POV-Ray : Newsgroups : povray.off-topic : Getting Kenned Ham, without paying. : Re: Getting Kenned Ham, without paying. Server Time
18 Oct 2024 06:11:50 EDT (-0400)
  Re: Getting Kenned Ham, without paying.  
From: Sabrina Kilian
Date: 11 Dec 2007 00:00:01
Message: <475e1951$1@news.povray.org>
Grassblade wrote:
> Darren New <dne### [at] sanrrcom> wrote:
>> Grassblade wrote:
>>> Darren New <dne### [at] sanrrcom> wrote:
>>>> Of course he can. Whether you believe in science and whether you believe
>>>> in God are orthogonal. Many scientists are rather devout.
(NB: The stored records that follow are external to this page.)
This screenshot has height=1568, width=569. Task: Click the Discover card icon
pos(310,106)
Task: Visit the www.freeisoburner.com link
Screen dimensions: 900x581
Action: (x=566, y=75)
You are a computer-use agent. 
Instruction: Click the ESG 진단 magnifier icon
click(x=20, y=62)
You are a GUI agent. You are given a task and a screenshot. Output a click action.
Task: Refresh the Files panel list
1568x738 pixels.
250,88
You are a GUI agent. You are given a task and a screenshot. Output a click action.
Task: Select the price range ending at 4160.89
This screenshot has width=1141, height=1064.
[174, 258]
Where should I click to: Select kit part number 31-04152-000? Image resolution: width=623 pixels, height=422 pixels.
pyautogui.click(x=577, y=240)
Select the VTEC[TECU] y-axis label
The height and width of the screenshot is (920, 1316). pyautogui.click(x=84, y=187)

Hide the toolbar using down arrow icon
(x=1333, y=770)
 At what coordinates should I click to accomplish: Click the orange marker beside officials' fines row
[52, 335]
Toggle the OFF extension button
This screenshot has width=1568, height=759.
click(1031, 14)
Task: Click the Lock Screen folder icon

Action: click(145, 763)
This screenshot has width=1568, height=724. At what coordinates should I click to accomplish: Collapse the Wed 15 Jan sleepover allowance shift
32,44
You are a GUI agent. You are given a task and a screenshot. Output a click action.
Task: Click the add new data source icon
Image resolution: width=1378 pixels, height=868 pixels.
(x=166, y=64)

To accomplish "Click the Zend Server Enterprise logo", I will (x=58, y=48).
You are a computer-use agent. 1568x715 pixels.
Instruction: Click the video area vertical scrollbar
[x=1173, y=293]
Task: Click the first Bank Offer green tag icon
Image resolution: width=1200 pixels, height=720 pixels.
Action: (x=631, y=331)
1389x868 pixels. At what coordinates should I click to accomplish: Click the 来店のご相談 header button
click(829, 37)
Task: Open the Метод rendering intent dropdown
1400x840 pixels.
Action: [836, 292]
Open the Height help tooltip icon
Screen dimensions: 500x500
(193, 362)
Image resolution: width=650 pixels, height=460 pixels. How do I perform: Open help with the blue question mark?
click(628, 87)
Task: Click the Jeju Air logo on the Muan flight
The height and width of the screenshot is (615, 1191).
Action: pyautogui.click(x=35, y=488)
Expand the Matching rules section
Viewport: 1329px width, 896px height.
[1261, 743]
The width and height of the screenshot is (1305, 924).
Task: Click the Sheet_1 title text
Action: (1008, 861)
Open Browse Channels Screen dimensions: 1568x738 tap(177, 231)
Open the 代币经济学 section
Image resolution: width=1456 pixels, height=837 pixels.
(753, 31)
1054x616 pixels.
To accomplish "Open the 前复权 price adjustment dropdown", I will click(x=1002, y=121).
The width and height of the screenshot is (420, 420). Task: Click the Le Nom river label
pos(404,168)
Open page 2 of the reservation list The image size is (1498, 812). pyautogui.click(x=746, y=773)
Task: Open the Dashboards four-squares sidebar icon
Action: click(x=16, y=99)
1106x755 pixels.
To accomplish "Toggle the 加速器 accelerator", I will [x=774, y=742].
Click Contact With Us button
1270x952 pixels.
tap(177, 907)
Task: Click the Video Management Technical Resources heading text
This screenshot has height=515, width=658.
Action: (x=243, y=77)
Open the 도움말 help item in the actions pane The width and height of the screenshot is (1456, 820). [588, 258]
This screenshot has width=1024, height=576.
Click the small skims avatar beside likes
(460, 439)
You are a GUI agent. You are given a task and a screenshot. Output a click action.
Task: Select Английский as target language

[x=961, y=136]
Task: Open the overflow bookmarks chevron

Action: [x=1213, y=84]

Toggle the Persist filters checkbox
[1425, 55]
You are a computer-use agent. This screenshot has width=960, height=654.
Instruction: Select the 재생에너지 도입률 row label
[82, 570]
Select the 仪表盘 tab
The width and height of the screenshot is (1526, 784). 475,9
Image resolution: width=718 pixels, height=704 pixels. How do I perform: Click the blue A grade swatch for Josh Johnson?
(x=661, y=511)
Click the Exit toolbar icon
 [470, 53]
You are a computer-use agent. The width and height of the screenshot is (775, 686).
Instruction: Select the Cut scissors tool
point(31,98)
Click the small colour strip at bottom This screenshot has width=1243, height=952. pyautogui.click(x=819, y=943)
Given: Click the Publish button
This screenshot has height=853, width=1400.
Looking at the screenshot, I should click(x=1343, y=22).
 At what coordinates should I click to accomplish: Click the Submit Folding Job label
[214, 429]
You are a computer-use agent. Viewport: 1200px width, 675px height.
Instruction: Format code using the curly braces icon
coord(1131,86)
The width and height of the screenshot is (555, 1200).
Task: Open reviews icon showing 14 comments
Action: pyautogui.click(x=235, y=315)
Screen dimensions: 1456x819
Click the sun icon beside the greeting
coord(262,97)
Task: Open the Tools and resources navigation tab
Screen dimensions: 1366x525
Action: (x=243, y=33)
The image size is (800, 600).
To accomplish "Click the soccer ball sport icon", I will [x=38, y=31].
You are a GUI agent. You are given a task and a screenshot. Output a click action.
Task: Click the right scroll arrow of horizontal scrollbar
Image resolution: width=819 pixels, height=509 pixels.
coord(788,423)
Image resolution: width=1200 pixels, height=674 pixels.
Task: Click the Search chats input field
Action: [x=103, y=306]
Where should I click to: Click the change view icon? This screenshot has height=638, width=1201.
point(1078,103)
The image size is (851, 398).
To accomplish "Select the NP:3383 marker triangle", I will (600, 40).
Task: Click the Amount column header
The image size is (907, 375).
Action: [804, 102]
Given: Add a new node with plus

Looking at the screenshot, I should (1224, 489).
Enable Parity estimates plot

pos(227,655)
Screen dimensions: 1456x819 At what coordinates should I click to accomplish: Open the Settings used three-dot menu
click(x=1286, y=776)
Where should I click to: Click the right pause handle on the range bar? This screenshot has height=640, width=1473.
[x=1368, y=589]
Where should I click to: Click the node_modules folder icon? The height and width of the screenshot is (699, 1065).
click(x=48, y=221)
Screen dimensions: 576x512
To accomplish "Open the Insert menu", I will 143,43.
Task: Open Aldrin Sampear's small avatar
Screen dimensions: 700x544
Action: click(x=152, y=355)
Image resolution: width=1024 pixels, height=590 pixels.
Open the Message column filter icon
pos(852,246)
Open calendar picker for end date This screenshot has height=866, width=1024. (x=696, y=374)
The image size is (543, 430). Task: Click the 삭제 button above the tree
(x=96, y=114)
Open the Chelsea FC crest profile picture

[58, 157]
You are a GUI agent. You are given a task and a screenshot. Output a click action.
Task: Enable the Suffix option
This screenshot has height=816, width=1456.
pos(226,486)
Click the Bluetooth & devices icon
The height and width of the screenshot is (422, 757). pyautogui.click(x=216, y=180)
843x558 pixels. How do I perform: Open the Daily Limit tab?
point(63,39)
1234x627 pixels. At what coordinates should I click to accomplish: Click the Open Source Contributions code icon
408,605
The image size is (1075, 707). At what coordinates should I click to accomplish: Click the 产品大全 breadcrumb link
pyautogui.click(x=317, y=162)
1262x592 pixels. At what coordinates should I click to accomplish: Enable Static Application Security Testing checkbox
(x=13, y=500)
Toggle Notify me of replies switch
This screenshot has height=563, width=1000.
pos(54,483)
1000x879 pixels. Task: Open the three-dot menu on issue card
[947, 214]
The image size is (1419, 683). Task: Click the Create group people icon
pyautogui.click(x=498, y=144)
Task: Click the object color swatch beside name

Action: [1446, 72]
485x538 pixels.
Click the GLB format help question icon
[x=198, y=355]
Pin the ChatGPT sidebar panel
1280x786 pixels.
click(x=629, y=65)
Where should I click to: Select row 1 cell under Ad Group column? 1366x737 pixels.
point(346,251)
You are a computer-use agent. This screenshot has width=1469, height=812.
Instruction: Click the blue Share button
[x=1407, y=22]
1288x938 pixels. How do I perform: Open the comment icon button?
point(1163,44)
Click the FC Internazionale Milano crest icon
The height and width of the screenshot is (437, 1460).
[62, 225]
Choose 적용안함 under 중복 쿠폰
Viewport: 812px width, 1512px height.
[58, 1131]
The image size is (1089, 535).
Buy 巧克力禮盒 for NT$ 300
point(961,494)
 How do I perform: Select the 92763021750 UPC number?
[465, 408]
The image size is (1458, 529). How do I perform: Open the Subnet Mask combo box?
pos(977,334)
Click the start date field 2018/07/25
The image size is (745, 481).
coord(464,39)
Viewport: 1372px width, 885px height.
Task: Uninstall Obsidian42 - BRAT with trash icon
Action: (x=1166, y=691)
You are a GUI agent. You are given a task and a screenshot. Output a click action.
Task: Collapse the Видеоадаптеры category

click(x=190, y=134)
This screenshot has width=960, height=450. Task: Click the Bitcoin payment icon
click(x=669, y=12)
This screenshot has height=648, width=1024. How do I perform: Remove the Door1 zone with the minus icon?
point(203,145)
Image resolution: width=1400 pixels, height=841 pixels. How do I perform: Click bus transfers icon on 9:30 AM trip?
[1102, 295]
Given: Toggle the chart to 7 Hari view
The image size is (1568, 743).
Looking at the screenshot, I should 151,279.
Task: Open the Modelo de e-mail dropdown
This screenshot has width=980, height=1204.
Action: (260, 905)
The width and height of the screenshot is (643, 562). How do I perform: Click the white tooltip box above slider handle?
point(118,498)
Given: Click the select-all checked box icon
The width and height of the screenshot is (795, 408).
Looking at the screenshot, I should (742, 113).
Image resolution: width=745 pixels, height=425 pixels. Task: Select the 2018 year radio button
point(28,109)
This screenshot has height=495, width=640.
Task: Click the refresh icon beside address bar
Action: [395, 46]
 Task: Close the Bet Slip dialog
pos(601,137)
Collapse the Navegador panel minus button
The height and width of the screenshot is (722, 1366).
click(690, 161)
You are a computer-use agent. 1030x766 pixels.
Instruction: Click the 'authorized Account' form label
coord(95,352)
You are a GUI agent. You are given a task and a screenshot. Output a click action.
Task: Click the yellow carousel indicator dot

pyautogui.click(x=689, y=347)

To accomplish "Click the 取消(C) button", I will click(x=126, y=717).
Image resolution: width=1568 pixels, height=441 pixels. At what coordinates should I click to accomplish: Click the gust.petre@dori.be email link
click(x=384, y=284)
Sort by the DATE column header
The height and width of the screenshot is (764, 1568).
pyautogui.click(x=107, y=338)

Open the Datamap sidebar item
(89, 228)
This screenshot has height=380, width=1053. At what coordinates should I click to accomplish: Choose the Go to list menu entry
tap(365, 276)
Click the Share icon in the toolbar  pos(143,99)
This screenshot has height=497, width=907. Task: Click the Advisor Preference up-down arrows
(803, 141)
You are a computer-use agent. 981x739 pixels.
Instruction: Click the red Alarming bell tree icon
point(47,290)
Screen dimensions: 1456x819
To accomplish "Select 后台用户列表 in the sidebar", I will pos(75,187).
It's *because*
>>>> religion is illogical that this is possible.
>>> It is?
>> Yes. In my experience, it is.
>>
>> Take, DeCartes, for example. His first step, "I think, therefore I am"
>> is logical. His second (or so) step is "I know there is evil, hence
>> there must be good" isn't. There could be many kinds of evil, and no
>> good.
> Descartes was also a philosopher, apart from mathematician. Philosophers have
> this (annoying, IMHO) tendency to split everything in twain. However, if you
> know the word "good", and observe only degrees of evil, what do you think a
> philosopher living in such a world would call the less evil tier? His step is
> illogical only if you define an absolute concept of good, which could
> potentially not exist. But if you define relative concepts, I cannot imagine
> how observing (relative) evil could not lead to defining (relative) good.
> 

Personally, I think it would be easier to define good in strict terms
and define evil as either the lack, or opposite, of good. To do so
otherwise, as you suggest, leads good to be that lesser tier of evil. I
believe De Sade explored that in Justine. It does not present a very
pleasant picture of 'good' in such a situation.